How do we diagnose Invasive Aspergillosis? - Part 2
Following on from the previous article, a combination of radiology, microbiology and clinical diagnostics can be used to aid early diagnosis:
- Detection of Aspergillus DNA in BAL samples has reasonable sensitivity and specificity for IA in patients at risk. If two samples are PCR positive, the specificity of the result rises above 90%.
- The sensitivity of blood galactomannan testing is good in neutropenic patients but poor in non-neutropenic patients.
- The sensitivity of galactomannan testing of respiratory samples (BAL) is often higher than that of culture.
- Antifungal treatment targeting galactomannan synthesis (echinocandins) reduces the sensitivity of the test. When other agents are used for treatment, galactomannan can be used to monitor response to therapy.
- As discussed in Week 1 galactomannan is one of the structural components of many filamentous fungi and not specific to Aspergillus species.
- Fungal glucan may be a useful test when assessing the likelihood of invasive fungal infection such as IA but is not specific to Aspergillus
- It can be used as a rule in test in combination with the galactomannan test
You may recognise some of these tests from the discussion in Case 2. Many fungi share characteristics and therefore the tests used to detect them are similar.
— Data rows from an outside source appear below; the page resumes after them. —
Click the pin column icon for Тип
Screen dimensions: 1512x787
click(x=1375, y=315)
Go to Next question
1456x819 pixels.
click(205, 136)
This highlights the usefulness of sensitive tests such as β-1-3-D-glucan. For definite diagnosis, a combination of diagnostic approaches is often needed.
Aspergillus is an environmental mould
It is important to consider the role Aspergillus species as an environmental organism. Humans breathe in fungal material on daily basis, and this rarely leads to any disease. Aspergillus species can be isolated from respiratory secretions in the absence of disease. This represents colonisation instead of infection.
Each result has to be considered in clinical context. Distinguishing between incidental and significant results can be a major challenge. Often, specialist advice is required for this.